All participants will be asked to take their prescribed tablets at the same time each day throughout the study.
This multi-center trial will be conducted in the United States. The overall time to participate in this study is up to 24 months (12 months of treatment and 12 months of follow up) unless the treating physician believes the participant would continue to derive benefit from the study drug.
Male or female participants 18 years or older.
Must have a histopathologically documented diagnosis of primary or secondary AML (excluding acute promyelocytic leukemia), as defined by World Health Organization (WHO) criteria (Jaffe et al, 2001), for whom no standard therapies are anticipated to result in a durable remission according to the clinical judgment of the principal investigator, or who refuses standard therapies (phase 1b and 2).
Participants for the phase 2 portion of the study must, in addition, meet the following:
o Must be refractory to or relapsed after no more than 2 prior chemotherapy regimens. Re-induction with the same regimen or stem cell transplant will not be considered a separate regimen.
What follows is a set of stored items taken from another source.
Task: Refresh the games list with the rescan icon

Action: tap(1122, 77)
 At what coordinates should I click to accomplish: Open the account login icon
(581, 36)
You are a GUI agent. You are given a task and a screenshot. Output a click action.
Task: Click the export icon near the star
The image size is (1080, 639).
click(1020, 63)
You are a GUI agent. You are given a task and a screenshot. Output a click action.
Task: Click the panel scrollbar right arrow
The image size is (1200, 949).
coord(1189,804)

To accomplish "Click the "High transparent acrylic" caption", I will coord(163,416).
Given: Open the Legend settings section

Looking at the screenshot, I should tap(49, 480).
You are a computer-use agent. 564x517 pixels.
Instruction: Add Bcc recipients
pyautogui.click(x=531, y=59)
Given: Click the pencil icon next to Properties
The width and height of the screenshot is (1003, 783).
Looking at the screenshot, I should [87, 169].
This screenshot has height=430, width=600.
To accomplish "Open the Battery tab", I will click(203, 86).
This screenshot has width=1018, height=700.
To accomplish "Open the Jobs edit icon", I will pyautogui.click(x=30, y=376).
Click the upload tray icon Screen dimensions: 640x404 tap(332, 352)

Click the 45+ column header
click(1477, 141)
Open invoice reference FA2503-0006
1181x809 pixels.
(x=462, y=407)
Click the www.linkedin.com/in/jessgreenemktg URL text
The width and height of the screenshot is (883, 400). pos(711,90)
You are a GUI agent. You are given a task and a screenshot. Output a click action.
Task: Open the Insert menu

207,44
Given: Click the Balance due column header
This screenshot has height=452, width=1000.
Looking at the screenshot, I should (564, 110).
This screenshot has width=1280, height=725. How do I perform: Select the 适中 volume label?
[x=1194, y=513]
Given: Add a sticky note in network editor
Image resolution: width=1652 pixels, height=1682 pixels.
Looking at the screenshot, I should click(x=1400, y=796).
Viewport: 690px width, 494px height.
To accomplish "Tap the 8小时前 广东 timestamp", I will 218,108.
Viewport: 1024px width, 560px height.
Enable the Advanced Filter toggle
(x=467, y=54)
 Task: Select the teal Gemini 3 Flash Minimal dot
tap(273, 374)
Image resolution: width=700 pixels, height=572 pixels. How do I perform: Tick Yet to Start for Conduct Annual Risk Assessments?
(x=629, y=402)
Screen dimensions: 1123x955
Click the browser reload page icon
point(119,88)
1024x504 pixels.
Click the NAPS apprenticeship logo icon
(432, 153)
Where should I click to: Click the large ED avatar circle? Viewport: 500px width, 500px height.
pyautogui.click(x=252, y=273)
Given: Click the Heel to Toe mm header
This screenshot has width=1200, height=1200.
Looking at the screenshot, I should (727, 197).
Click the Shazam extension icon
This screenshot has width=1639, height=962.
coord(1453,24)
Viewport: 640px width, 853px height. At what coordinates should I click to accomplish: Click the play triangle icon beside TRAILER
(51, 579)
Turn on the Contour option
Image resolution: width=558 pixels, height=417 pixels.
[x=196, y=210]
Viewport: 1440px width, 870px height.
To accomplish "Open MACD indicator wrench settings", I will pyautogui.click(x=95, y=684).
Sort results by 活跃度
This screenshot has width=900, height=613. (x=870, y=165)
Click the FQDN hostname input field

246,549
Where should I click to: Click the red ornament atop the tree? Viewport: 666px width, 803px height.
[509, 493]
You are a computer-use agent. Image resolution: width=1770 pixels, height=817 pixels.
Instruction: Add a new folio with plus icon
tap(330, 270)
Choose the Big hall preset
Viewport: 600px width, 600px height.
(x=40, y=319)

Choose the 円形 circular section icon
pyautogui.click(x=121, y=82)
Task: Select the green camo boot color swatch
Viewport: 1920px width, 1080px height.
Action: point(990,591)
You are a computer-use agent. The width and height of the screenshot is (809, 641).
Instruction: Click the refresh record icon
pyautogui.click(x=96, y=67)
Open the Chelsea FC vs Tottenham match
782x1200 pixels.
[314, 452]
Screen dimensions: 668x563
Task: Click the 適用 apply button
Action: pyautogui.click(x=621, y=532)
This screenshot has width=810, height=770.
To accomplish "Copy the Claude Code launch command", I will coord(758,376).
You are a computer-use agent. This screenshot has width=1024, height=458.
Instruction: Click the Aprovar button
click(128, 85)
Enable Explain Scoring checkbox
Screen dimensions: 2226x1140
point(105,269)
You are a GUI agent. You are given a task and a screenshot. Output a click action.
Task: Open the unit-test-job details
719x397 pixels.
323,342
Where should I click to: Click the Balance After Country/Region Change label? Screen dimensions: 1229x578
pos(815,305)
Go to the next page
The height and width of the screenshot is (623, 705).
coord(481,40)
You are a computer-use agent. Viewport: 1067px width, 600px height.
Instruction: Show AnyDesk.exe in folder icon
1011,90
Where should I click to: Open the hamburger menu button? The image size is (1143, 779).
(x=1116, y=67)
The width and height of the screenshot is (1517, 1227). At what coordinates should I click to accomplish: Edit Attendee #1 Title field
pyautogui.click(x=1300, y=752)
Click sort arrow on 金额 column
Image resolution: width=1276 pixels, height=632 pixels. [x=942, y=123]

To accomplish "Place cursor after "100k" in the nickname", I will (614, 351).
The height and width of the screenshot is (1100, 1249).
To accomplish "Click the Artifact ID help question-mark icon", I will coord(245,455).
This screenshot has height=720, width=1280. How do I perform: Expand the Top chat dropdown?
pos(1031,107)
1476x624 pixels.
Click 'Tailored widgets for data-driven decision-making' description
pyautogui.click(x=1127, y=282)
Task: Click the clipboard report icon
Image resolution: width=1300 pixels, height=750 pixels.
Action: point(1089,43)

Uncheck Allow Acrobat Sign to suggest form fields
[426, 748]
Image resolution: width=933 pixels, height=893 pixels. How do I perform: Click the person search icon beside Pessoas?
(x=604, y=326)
Eastern Cooperative Oncology Group performance status of 0 to 1.
Female participants who:
Are postmenopausal for at least 1 year before the screening visit, or
Are surgically sterile, or
If they are of childbearing potential, agree to practice 2 effective methods of contraception, at the same time, from the time of signing the informed consent through 180 days after the last dose of study drug, or
Agree to practice true abstinence, when this is in line with the preferred and usual lifestyle of the participant. (Periodic abstinence [example, calendar, ovulation, symptothermal, postovulation methods], withdrawal, spermicides only, and lactational amenorrhea are not acceptable methods of contraception. Female and male condoms should not be used together).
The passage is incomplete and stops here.